Also, if he's only been to a small crag a couple of times, more cragging on 1 or 2 pitch routes to develop more confidence,balance, strength, and some real technique, etc., wouldn't hurt a thing before jumping right into big exposure. Remember that even for fairly experienced climbers, exposure can greatly increase the psychological rating even for low 5th class. Broughton's Bluff, Carver, French's Dome, Bulo Point,and Horse Thief Butte offer plenty of variety and challenge at low el, to keep kids from being bored, and have lots to teach. Then on to Round River, Mt. Erie, (I know, it's a ways away, but a great practice area), Mt. Si, Tumwater Canyon and Castle Rock, Kloochman Rock, etc.
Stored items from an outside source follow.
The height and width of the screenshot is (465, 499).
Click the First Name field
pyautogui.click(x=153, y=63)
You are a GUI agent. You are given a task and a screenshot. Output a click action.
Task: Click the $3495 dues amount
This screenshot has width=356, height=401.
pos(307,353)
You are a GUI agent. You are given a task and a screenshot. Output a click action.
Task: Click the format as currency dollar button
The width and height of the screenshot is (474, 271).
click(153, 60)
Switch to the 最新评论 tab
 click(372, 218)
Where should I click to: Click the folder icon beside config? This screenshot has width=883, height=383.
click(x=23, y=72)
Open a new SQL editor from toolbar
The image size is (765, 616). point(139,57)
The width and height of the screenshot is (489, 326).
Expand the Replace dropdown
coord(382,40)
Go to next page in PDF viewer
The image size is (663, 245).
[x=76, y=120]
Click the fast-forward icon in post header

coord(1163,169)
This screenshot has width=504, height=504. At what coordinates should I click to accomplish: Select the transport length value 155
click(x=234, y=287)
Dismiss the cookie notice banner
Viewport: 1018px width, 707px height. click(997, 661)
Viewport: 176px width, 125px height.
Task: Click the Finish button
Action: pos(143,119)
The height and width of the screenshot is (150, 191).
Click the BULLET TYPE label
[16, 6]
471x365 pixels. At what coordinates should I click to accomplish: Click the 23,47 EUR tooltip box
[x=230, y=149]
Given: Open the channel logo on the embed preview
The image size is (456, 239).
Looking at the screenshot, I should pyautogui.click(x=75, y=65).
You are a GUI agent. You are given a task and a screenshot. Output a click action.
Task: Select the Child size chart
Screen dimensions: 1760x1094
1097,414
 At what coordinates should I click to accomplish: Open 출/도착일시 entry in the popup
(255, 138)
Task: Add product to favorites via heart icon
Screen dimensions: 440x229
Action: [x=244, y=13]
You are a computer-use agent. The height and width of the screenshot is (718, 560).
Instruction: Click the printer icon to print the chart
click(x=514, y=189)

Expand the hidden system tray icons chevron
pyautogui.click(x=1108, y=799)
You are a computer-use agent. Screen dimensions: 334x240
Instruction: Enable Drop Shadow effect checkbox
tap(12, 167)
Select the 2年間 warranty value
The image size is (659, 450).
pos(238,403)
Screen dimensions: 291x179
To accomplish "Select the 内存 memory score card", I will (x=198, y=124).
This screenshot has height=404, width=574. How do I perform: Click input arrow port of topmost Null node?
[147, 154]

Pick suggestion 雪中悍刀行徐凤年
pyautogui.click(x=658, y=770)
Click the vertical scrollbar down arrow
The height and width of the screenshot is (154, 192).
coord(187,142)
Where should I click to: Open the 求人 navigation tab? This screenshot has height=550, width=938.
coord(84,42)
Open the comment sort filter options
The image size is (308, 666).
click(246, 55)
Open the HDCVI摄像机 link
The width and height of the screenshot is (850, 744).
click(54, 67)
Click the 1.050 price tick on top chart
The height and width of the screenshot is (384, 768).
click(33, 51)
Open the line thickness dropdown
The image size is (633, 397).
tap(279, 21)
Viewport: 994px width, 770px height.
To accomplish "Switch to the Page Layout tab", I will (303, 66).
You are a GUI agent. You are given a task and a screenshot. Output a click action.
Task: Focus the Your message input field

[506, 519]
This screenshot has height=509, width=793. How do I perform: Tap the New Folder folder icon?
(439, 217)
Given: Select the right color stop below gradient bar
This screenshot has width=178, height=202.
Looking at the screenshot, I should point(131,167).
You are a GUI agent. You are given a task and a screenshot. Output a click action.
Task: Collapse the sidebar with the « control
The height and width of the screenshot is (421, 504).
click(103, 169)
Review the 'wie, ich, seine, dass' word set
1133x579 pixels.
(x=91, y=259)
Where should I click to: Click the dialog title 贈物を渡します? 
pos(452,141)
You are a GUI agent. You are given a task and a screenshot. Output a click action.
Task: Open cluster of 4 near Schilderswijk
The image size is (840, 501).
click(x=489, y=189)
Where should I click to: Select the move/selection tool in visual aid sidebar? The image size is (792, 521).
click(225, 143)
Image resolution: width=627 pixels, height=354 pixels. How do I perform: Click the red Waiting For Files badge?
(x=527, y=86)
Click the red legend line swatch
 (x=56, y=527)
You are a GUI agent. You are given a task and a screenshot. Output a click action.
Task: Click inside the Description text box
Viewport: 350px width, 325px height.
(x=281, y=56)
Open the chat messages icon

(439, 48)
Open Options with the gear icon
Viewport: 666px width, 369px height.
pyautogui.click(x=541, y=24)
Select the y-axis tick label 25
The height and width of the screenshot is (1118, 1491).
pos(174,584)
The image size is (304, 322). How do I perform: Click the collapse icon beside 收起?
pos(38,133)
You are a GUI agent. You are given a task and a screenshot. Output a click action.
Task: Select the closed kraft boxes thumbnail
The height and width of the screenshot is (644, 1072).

Adventure climbing in the Columbia Gorge, such as Rooster Rock, Crown Point, or a trip down to The Menagerie are another good option.

 

Yvon Chouinard says that all climbers are the product of their first two or three climbs; if those are good experiences, a positive pattern is set. If not, the young climber can have difficulties. T.M. Herbert, one of the great Yosemite climbers of the late 60's and on through the 70's, spent several years putting in dozens, perhaps hundreds, of low to mid- 5th class routes all over the West, developing a finely honed sense of routefinding and solid, versatile technique that later stood him in good stead on demanding first ascents on the big stuff later. Nothing like building a good foundation, and by the way, a lot safer for you, too, to have a little more experienced partner once you're four-five hundred feet off the deck.